If the previous response was truncated, you receive this token. Use it in your next request to receive the next set of results.

rtype:

dict

returns:

Response Syntax

{
    'Candidates': [
        {
            'CandidateName': 'string',
            'FinalAutoMLJobObjectiveMetric': {
                'Type': 'Maximize'|'Minimize',
                'MetricName': 'Accuracy'|'MSE'|'F1'|'F1macro'|'AUC',
                'Value': ...
            },
            'ObjectiveStatus': 'Succeeded'|'Pending'|'Failed',
            'CandidateSteps': [
                {
                    'CandidateStepType': 'AWS::SageMaker::TrainingJob'|'AWS::SageMaker::TransformJob'|'AWS::SageMaker::ProcessingJob',
                    'CandidateStepArn': 'string',
                    'CandidateStepName': 'string'
                },
            ],
            'CandidateStatus': 'Completed'|'InProgress'|'Failed'|'Stopped'|'Stopping',
            'InferenceContainers': [
                {
                    'Image': 'string',
                    'ModelDataUrl': 'string',
                    'Environment': {
                        'string': 'string'
                    }
                },
            ],
            'CreationTime': datetime(2015, 1, 1),
            'EndTime': datetime(2015, 1, 1),
            'LastModifiedTime': datetime(2015, 1, 1),
            'FailureReason': 'string'
        },
    ],
    'NextToken': 'string'
}

Response Structure

  • (dict) --

    • Candidates (list) --

      Summaries about the Candidates.

      • (dict) --

        An Autopilot job returns recommendations, or candidates. Each candidate has futher details about the steps involed, and the status.

        • CandidateName (string) --

          The candidate name.

        • FinalAutoMLJobObjectiveMetric (dict) --

          The best candidate result from an AutoML training job.

          • Type (string) --

            The type of metric with the best result.

          • MetricName (string) --

            The name of the metric with the best result.

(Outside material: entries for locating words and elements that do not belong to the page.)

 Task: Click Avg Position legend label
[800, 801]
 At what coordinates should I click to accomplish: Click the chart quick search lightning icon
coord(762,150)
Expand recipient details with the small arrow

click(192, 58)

For a description of the possible objective metrics, see AutoMLJobObjective$MetricName.

          • Value (float) --

            The value of the metric with the best result.

        • ObjectiveStatus (string) --

          The objective status.

        • CandidateSteps (list) --

          The candidate's steps.

          • (dict) --

            Information about the steps for a Candidate, and what step it is working on.

            • CandidateStepType (string) --

              Whether the Candidate is at the transform, training, or processing step.

            • CandidateStepArn (string) --

              The ARN for the Candidate's step.

            • CandidateStepName (string) --

              The name for the Candidate's step.

        • CandidateStatus (string) --

          The candidate's status.

        • InferenceContainers (list) --

          The inference containers.

          • (dict) --

            A list of container definitions that describe the different containers that make up one AutoML candidate. Refer to ContainerDefinition for more details.

            • Image (string) --

              The ECR path of the container. Refer to ContainerDefinition for more details.

            • ModelDataUrl (string) --

              The location of the model artifacts. Refer to ContainerDefinition for more details.

            • Environment (dict) --

              Environment variables to set in the container. Refer to ContainerDefinition for more details.

              • (string) --

                • (string) --

        • CreationTime (datetime) --

          The creation time.

        • EndTime (datetime) --

          The end time.

        • LastModifiedTime (datetime) --

          The last modified time.

        • FailureReason (string) --

          The failure reason.

    • NextToken (string) --

      If the previous response was truncated, you receive this token. Use it in your next request to receive the next set of results.